Developed by co-senior team leaders Ralph Weissleder, MD, PhD, Director of the Center for Systems Biology (CSB) at Mass General and Hakho Lee, PhD, Hostetter MGH Research Scholar and Director of the Biomedical Engineering Program at the CSB, the device consists of three components:

  1. A small plastic test tube that the user can put a small sample of food into. The tube contains a solution that dissolves the sample and adds magnetic beads to the solution. The beads are designed to bind to the food allergen of interest.
  2. The user can then drop the solution onto an electrode chip, which is inserted into the keychain sized reader.
  3. The reader analyzes the sample and indicates on a small display whether the allergen is present, and if so, in what concentration.

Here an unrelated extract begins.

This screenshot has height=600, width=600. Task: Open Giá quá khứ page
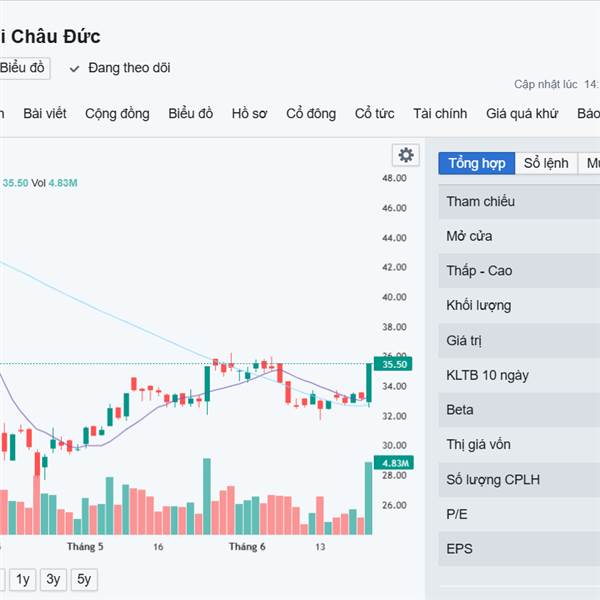(x=522, y=114)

Testing performed by the research team showed that measurements of the concentration of the allergen is extremely accurate. In fact, the device could detect levels of gluten that were 200 times lower than the federal standard. Accuracy is key because everyone’s sensitivity varies — some individuals could experience a reaction after consuming a miniscule trace of an allergen.

Weissleder and Lee have also developed a smartphone app to complement iEAT. With the app, users can compile and store the data they collect as they test different foods for various allergens at different restaurants and even in packaged foods. The app is set up to share this information online so others with the app will be able to find restaurants with foods that consistently have no or low levels that are below the individual’s triggering concentration.

cell phone app

Consumers may be able to purchase the $40 iEAT device and corresponding app in the near future — the research team has granted a license to a local start-up company to make the system commercially available. Weissleder and Lee also report that they could apply this technology to detect other substances in food such as MSG or even pesticides.

This research was recently highlighted in an NIH article and published in ACS Nano.

It was also recently featured in a news story on CBS Boston.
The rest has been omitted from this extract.